(Beginning of Listed entries)

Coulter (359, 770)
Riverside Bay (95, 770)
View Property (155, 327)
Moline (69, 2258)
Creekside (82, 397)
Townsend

(End of Listed entries)

Would you retype the records above without changing a word?

__Exercise answer__.
Coulter (359, 770)
Riverside Bay (95, 770)
View Property (155, 327)
Moline (69, 2258)
Creekside (82, 397)
Townsend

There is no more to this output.